Stored items:
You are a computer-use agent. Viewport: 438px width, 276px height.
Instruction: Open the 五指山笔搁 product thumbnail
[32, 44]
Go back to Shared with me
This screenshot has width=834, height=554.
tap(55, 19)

Your task: Each line above must be returned exactly as written.

Answer section:
You are a computer-use agent. Viewport: 438px width, 276px height.
Instruction: Open the 五指山笔搁 product thumbnail
[32, 44]
Go back to Shared with me
This screenshot has width=834, height=554.
tap(55, 19)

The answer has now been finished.